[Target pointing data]
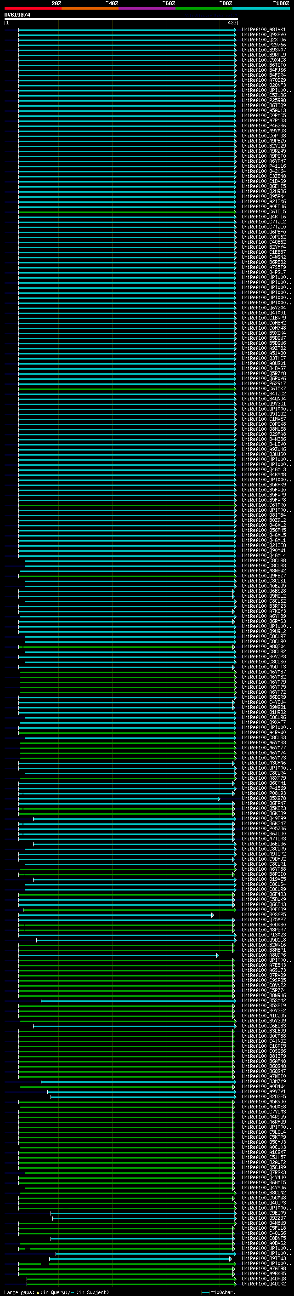Click the white AV619074 query bar
Image resolution: width=294 pixels, height=1296 pixels.
pos(121,19)
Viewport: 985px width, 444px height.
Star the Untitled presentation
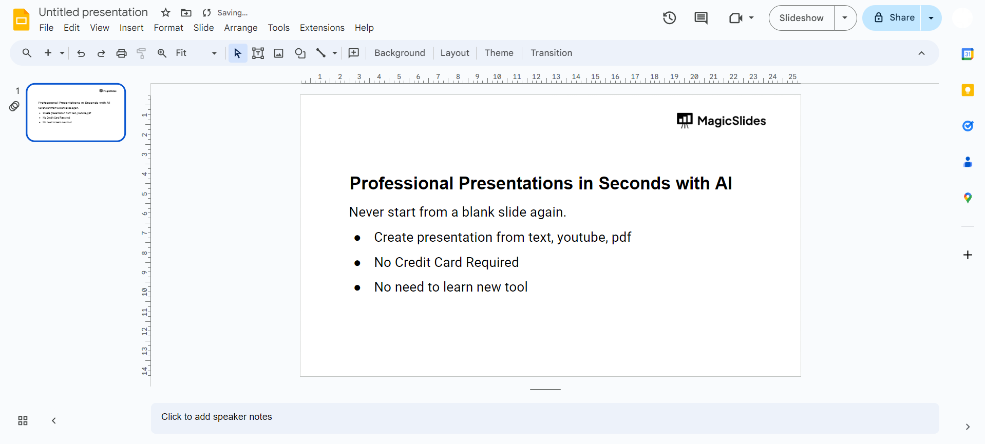coord(165,13)
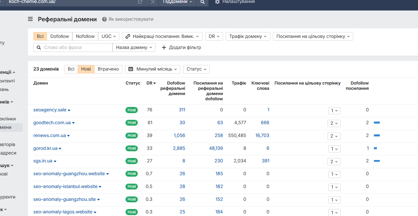Open the Статус dropdown
This screenshot has width=418, height=216.
click(196, 69)
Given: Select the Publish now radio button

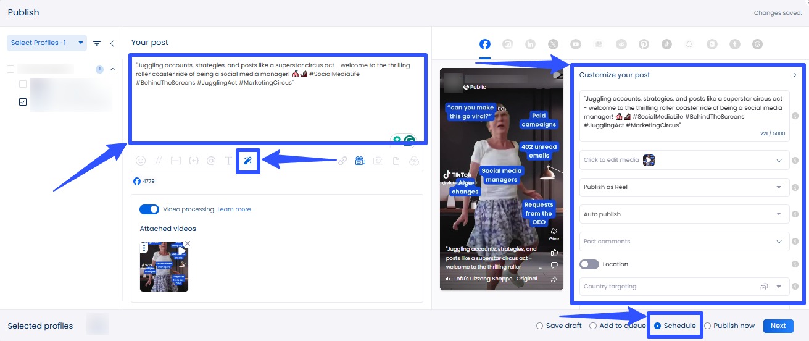Looking at the screenshot, I should click(708, 326).
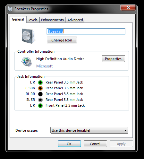Open controller Properties button

(113, 59)
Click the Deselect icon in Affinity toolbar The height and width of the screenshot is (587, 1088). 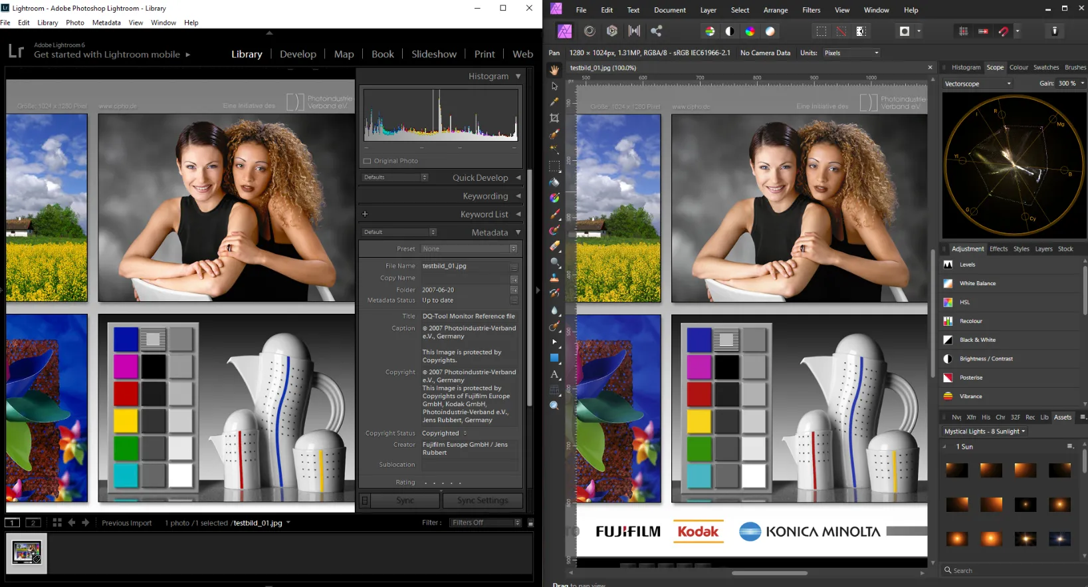pos(841,31)
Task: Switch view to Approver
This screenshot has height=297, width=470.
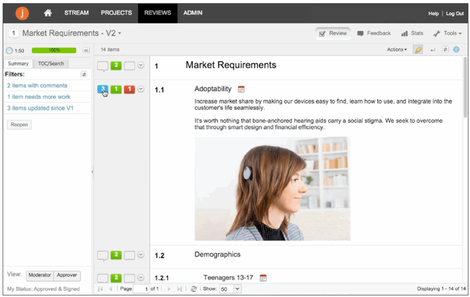Action: [x=67, y=275]
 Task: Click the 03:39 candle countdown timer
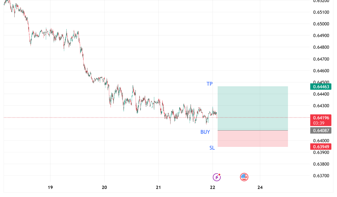319,123
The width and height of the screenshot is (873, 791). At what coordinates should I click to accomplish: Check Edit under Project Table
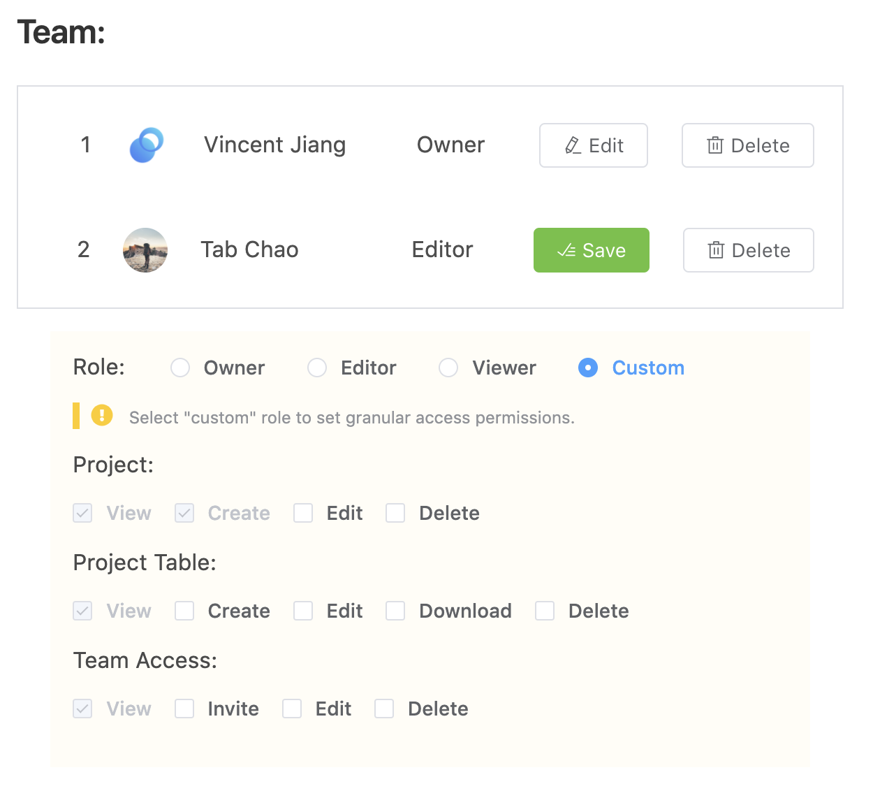(x=303, y=611)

▶ [Given exercise]
List each line of the items above that contains the string "Task", copying every such line in full.

▶ [Problem solution]
Task: Switch view to Approver
 Task: Click the 03:39 candle countdown timer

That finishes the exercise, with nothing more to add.